**Extracted text:**
- - - - -
If you want a dog - to to Toy R Us and get a stuffed animal.


----------



## Finn's Fan (Dec 22, 2007)

To answer your "what should I do?" question, I think you should call the nearest golden retriever rescue and consider surrounding your dog to them. They will find this youngster his perfect forever home, one where he gets appropriate training and exercise, one where his people know how to correct behavior without putting hands on the dog in anger, one where his new owners will understand that dogs do not come out of the womb trained and perfectly behaved. I am not trying to be snotty or unkind. I simply think you aren't in a position, either emotionally or financially, to do right by this dog. Rehoming him would be a kindness. As to your statement that every night when you're trying to train him to get off of you or the couch, has this dog been for an hour's walk or played in a fenced-in area after being crated all day? I doubt it, so you will never, ever get the behaviors you're looking for from a bored, unexercised dog.


----------



## Tayla's Mom (Apr 20, 2012)

Leslie B said:


> So, I will answer the question you posted in your title - Yes, IMO you are a bad owner. You are every breeders worst nightmare. You don't have the space (small yard) or the money (quit training because it was too expensive) or the time (both work full time) or the physical strength (he pulls too hard) or the patience (you hit him for chewing) to have a Golden Retriever.
> 
> You should contact your breeder to see if she can take him back and find a home that is appropiate.
> 
> If you want a dog - to to Toy R Us and get a stuffed animal.


IMO while she might be far from the perfect owner, use this as a coaching moment and not a chance to chase someone away. My fear is that saying what we sometimes think in a harsh way scares new people away. Giving them the benefit of our combined knowledge may help them be a better owner. Going after them with both barrels just keeps them from ever asking a question again. I asked a question on FB once after I got Tayla and people were so harsh and judgmental (one of them is on this forum) that I cried. I was told I was doing everything wrong and shouldn't even own a dog. Was it helpful, NO. In no way was it helpful. It is helpful to point out what someone could do to correct a problem. If you notice she has not responded again. Opportunity lost? Sad.


----------



## Leslie B (Mar 17, 2011)

Tayla's Mom said:


> IMO while she might be far from the perfect owner, use this as a coaching moment and not a chance to chase someone away. My fear is that saying what we sometimes think in a harsh way scares new people away. Giving them the benefit of our combined knowledge may help them be a better owner. Going after them with both barrels just keeps them from ever asking a question again. I asked a question on FB once after I got Tayla and people were so harsh and judgmental (one of them is on this forum) that I cried. I was told I was doing everything wrong and shouldn't even own a dog. Was it helpful, NO. In no way was it helpful. It is helpful to point out what someone could do to correct a problem. If you notice she has not responded again. Opportunity lost? Sad.
- - - - -
**Available data:**
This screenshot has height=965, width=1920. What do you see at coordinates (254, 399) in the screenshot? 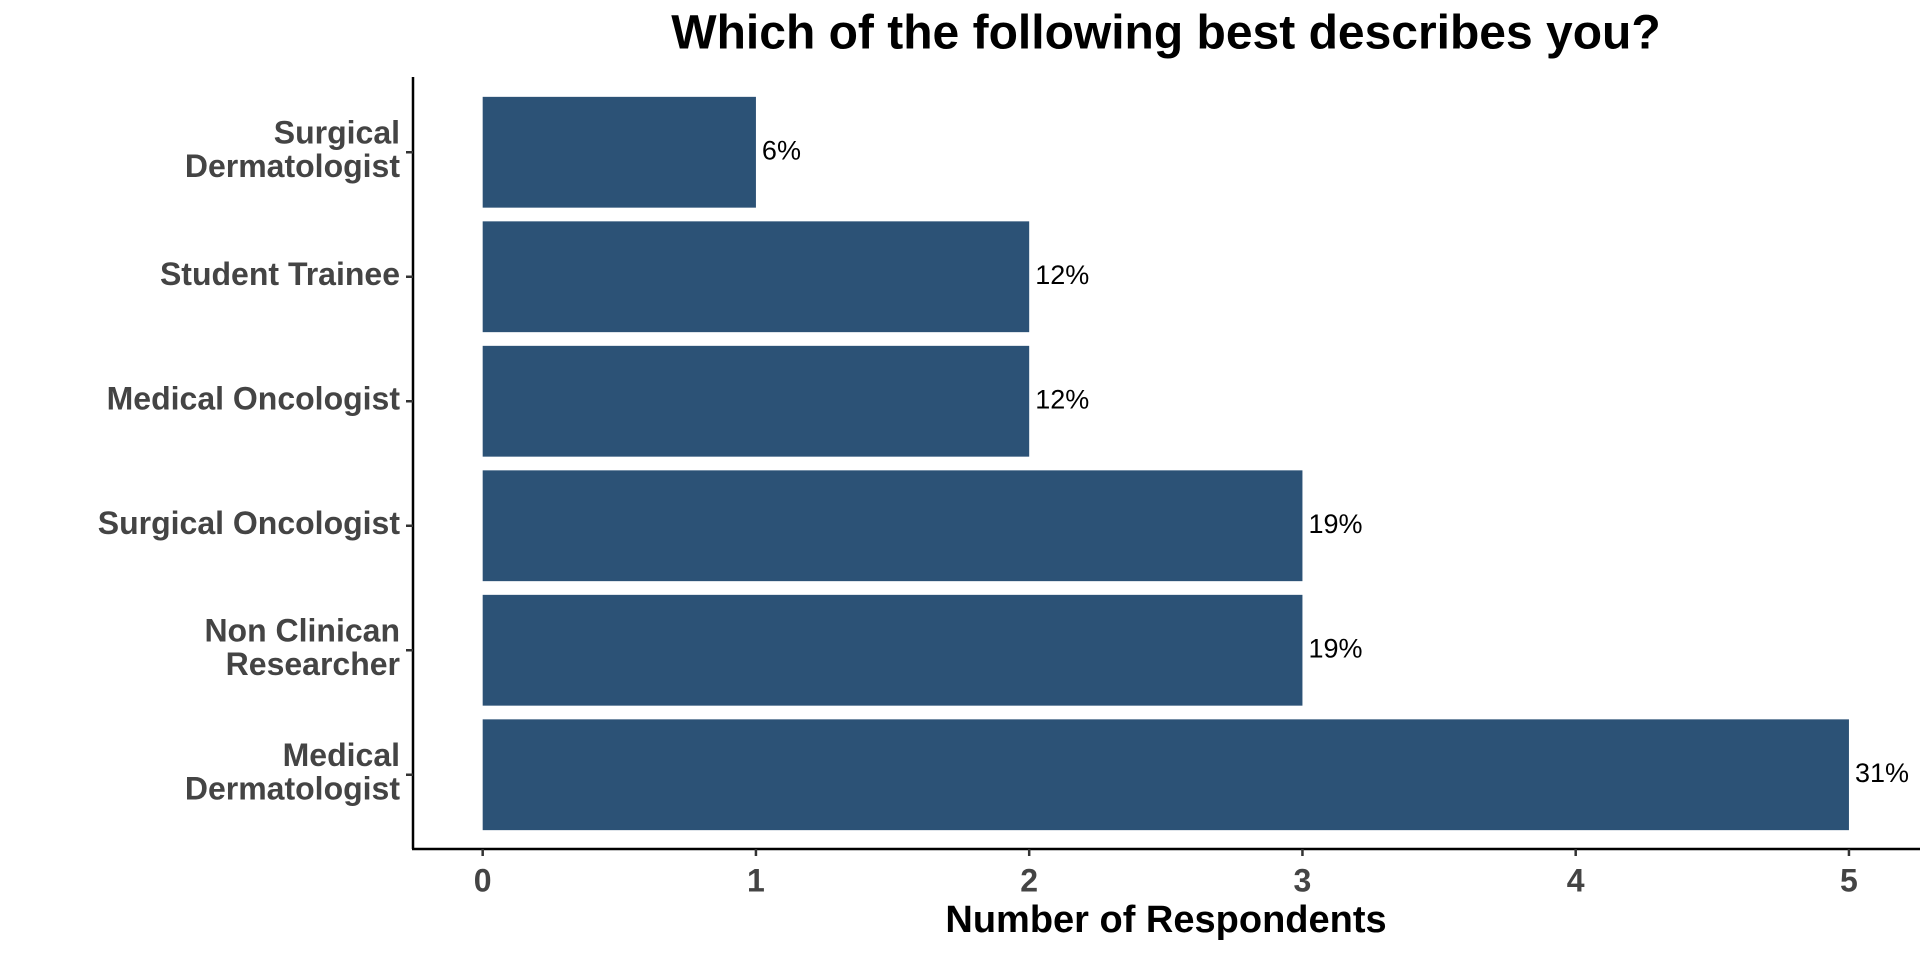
- - - - -
**What you are asked to do:**
Please continue the forum thread about the young golden retriever from where it stops. The listing isn't needed here.

**Written response:**
 
I was not the first one on this thread to suggest that the dog should be surrendered but I will agree that I was the most direct and the hardest. 

When nothing is going right it is usually time to stop and look at yourself. Time to ask "What am I doing wrong?" Even harder is to then accept the answer to that question! 

From the wording of the post it appears that the family does not have the time, space, energy, or finances for a dog. Never once did the op state how much she loved the dog or how much joy he brings to her life. If she gets good and mad at my post then maybe she will work hard to prove me wrong and give the dog the exercize, training, and attention that it deserves. If not and she surrenders it, then the dog has a chance at a life with someone who understands the needs of a golden.


----------



## Tayla's Mom (Apr 20, 2012)

Leslie B said:


> I was not the first one on this thread to suggest that the dog should be surrendered but I will agree that I was the most direct and the hardest.
> 
> When nothing is going right it is usually time to stop and look at yourself. Time to ask "What am I doing wrong?" Even harder is to then accept the answer to that question!
> 
> From the wording of the post it appears that the family does not have the time, space, energy, or finances for a dog. Never once did the op state how much she loved the dog or how much joy he brings to her life. If she gets good and mad at my post then maybe she will work hard to prove me wrong and give the dog the exercize, training, and attention that it deserves. If not and she surrenders it, then the dog has a chance at a life with someone who understands the needs of a golden.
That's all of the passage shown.